Currently, it supports the following. Check roadmap for upcoming support.

  • Processing backend: faster-whisper
  • Audio sources: Local files (Audio/Video)
  • Inference interfaces: Python CLI
  • File exports: JSON, SRT, WebVTT

Installation

These instructions were tested on NixOS:Python3.10 and ArchLinux:Python3.10 but should work for any other OS, if you face any installation issues please feel free to create issues. I’ll try to put out a docker image sometime.
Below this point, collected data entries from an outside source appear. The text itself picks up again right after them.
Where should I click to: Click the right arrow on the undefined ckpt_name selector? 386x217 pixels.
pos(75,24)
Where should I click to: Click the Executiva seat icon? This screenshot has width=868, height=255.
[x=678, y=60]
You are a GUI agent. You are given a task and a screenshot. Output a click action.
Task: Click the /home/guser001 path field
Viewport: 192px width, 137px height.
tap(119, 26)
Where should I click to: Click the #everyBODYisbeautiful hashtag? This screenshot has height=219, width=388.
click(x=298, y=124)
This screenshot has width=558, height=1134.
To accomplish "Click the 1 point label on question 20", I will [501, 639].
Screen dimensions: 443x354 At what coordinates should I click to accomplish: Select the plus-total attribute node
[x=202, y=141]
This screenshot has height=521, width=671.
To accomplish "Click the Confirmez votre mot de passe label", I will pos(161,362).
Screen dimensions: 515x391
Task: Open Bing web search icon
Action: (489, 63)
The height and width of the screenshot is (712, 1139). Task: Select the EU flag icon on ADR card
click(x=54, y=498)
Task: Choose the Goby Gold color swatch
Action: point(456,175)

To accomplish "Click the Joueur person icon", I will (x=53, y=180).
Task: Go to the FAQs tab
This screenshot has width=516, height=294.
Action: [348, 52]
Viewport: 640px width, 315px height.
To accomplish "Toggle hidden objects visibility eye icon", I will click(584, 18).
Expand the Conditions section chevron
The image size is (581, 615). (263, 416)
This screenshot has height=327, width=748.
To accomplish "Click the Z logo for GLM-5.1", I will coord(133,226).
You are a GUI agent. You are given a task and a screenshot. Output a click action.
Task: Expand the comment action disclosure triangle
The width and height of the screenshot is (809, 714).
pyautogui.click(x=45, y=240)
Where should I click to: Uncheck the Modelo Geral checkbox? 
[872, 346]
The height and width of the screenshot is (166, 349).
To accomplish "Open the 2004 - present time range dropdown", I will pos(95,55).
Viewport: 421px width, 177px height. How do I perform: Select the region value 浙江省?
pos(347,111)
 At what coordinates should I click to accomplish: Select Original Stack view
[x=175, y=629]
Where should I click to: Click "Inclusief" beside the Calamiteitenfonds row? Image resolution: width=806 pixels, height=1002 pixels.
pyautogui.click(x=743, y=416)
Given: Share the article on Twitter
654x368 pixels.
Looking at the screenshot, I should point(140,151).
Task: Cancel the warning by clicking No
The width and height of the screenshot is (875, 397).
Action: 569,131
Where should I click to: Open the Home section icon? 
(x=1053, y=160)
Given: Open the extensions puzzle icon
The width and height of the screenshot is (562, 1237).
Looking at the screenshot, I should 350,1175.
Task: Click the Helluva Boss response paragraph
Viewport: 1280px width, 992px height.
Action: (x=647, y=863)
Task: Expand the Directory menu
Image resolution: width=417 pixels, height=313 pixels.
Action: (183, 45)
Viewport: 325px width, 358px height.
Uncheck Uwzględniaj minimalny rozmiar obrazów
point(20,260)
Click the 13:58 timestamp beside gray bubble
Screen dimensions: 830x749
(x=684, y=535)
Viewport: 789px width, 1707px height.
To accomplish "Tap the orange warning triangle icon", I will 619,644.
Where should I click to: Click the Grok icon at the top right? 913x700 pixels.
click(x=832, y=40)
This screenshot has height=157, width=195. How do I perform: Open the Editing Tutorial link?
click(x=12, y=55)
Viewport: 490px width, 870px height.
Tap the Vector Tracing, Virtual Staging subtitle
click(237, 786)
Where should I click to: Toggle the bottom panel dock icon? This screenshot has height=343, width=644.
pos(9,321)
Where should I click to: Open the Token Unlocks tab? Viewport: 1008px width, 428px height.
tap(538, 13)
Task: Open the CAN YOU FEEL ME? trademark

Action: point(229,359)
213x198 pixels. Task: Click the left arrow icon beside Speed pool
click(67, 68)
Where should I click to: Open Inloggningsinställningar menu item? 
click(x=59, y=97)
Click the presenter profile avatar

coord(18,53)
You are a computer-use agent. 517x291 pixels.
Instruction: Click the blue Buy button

    1. Set required env var
    • WSCRIBE_MODELS_DIR : Path to the directory where whisper models should be downloaded to.

      export WSCRIBE_MODELS_DIR=$XDG_DATA_HOME/whisper-models # example

    1. Download the models

    2. Recommended

      • Recommended way for downloading the models is to use the helper script, it’ll download the models to WSCRIBE_MODELS_DIR.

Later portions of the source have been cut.